__TASK DESCRIPTION__
Restate, word for word, the run of lines that starts at the line containing "Where should I" and ends with the final line of the listing. Leave pictures out.
+-------+
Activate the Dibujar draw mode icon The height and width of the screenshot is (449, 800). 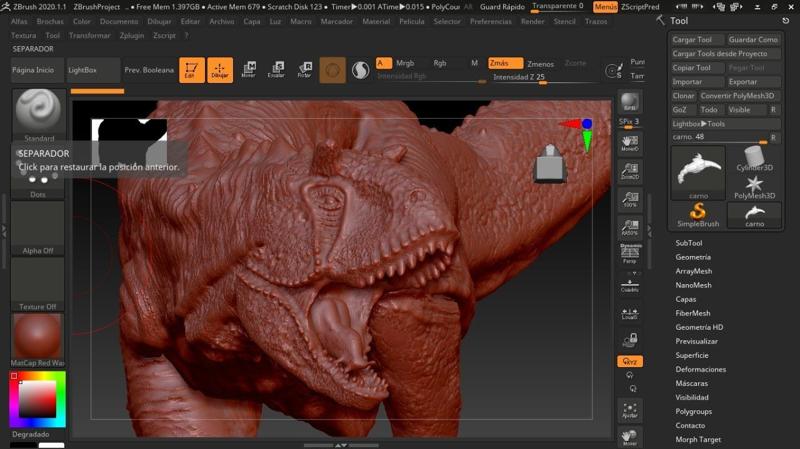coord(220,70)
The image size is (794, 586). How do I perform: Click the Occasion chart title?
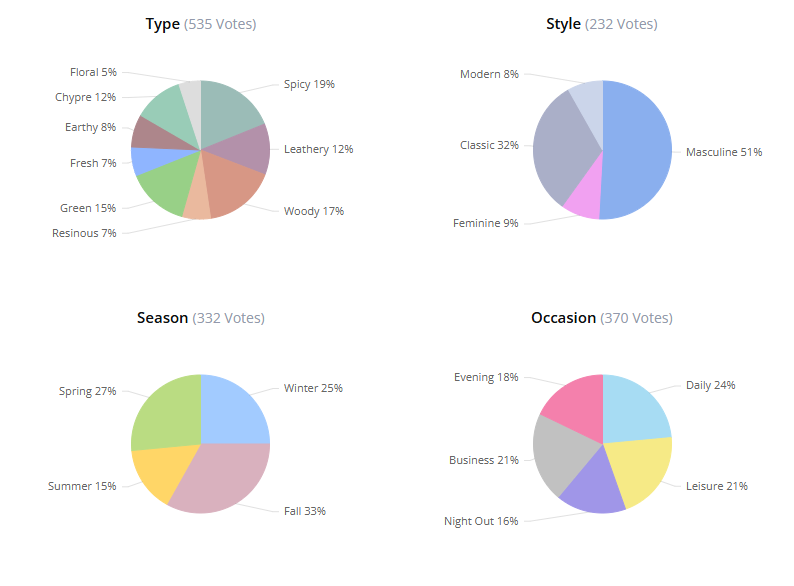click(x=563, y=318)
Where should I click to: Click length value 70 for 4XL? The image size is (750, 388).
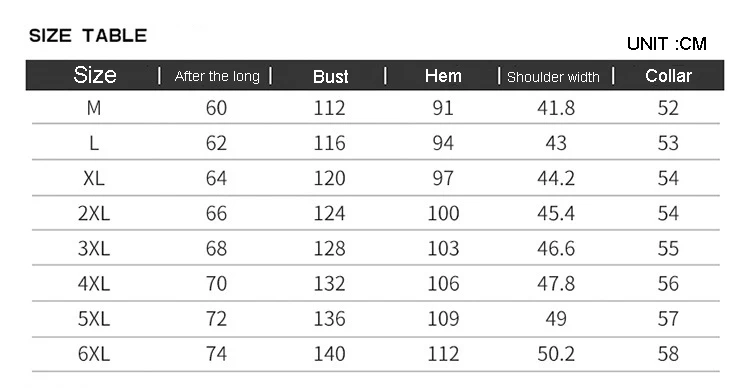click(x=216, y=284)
+-------+
__SOLUTION FOR THIS TASK__
Where should I click to: Click length value 70 for 4XL? The image size is (750, 388).
click(x=216, y=284)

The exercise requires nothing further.